Nel mercato globale un indicatore delle potenzialità di un Paese è dato anche da quanti brevetti riesce a depositare. E se la dicotomia del nuovo millennio è quella tra Usa e Cina, Washington comincia a preoccuparsi, perché nel 2022 il Dragone ha superato gli Usa nei database che registrano l’ottenimento della proprietà intellettuale riguardo ai micro-chip. Il settore tech traina, i semiconduttori ora più di tutti. nel periodo 2021-2022 sono stati depositati 69.190 brevetti tech, secondo un report di Mathis & Square, e di questi il 55% viene dalla Pechino, ovvero 38.000, mentre 18.223 sono dagli Stati Uniti. Nel 2021, in base ai dati della World Intellectual Property Organization, su 3,4 milioni di domande pervenute, due terzi sono asiatiche e addirittura 1,6 milioni sarebbero cinesi.
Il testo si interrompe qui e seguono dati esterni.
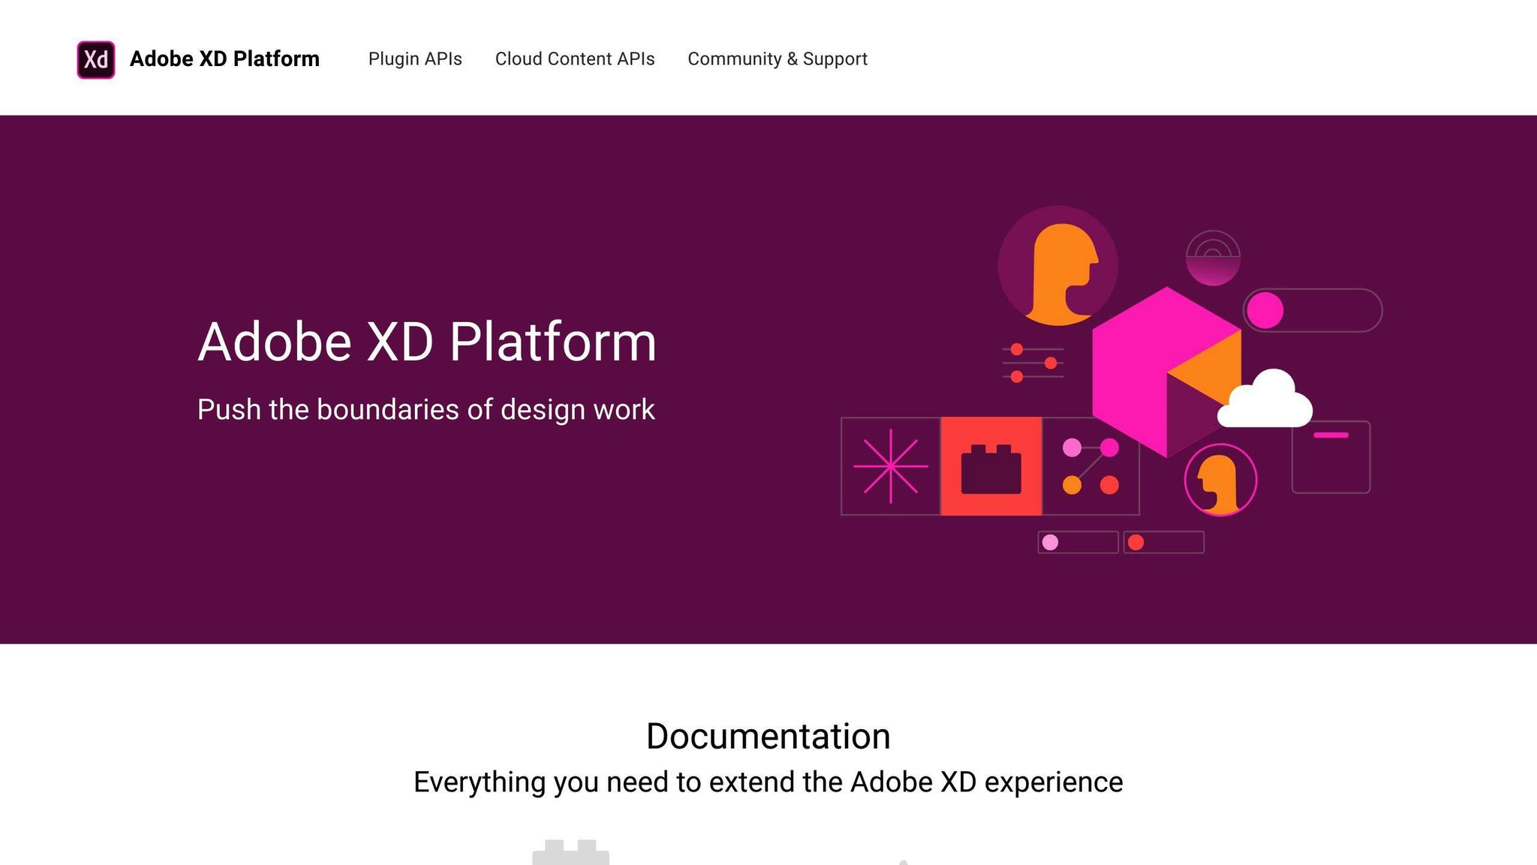The width and height of the screenshot is (1537, 865).
Task: Click the outlined card with pink dash on the right
Action: pos(1332,454)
Il regno dei microprocessori comunque si trova a Taiwan, dove la nota azienda Tsmc continua a essere la capofila del settore con 4.739 brevetti depositati (7%). Il ruolo di Tsmc diventa centrale non solo da un punto di vista economico ma anche politico. Siccome tutte le analisi convergono sull’idea che la supremazia si giocherà sulle tecnologie dei chip, non è un caso l’atteggiamento minaccioso che Pechino adotta da un punto di vista militare nei confronti di questa isola dinamica e politicamente ambigua, da molti non riconosciuta formalmente (Il suo nome ufficiale sarebbe infatti Repubblica di Cina) e che Pechino dice di rivolere nel suo pieno controllo prima o poi.

Nella partita ci sono ovviamente gli americani, con cui Taiwan intrattiene un fitto rapporto commerciale, per altro accettando spesso transazioni in dollari. Per adesso Washington non ha dato segno di essere pronta a uno scontro concreto per preservare l’indipendenza di Taiwan, ma sta lavorando nel saldare ancora di più la cooperazione economica. Importante infatti tenere a mente che l’azienda taiwanese ha già ufficializzato di star ultimando un investimento da 40 miliardi di dollari per costruire una fabbrica in Arizona, la seconda sul suolo americano.

Gli investimenti di Tsmc fanno gola anche all’Europa che non vuole perdere il treno dello sviluppo e sa che è importante rosicchiare terreno alla Cina. Tsmc sta valutando insediamenti anche nel vecchio continente e la prima candidata è la Germania con Dresda. L’investimento varrebbe 10 miliardi di euro. Le potenzialità di questo settore strategico sono oggi sempre più chiare e la pandemia non ha spento la ricerca di innovazione, tutt’altro. Nel 2021 infatti si è avuto un record di depositi di proprietà intellettuale.

E l’Italia? Nel 2022 si conferma all’11sima posizione con 4.864 invenzioni, generando il 2,5% di brevetti al mondo. In Europa giuda la Germania con il 13%. La Francia al 6%. Il nostro Paese, tra l’altro, dovrebbe aggiudicarsi la nuova sede del tribunale europeo dei brevetti, che dopo la Brexit deve spostarsi da Londra e arriverà a Milano, si prevede con focus sul settore farmaceutico e meno competenze. Forse una vittoria di Pirro? L’innovazione comunque non si ferma. E genera conflitto ma anche opportunità.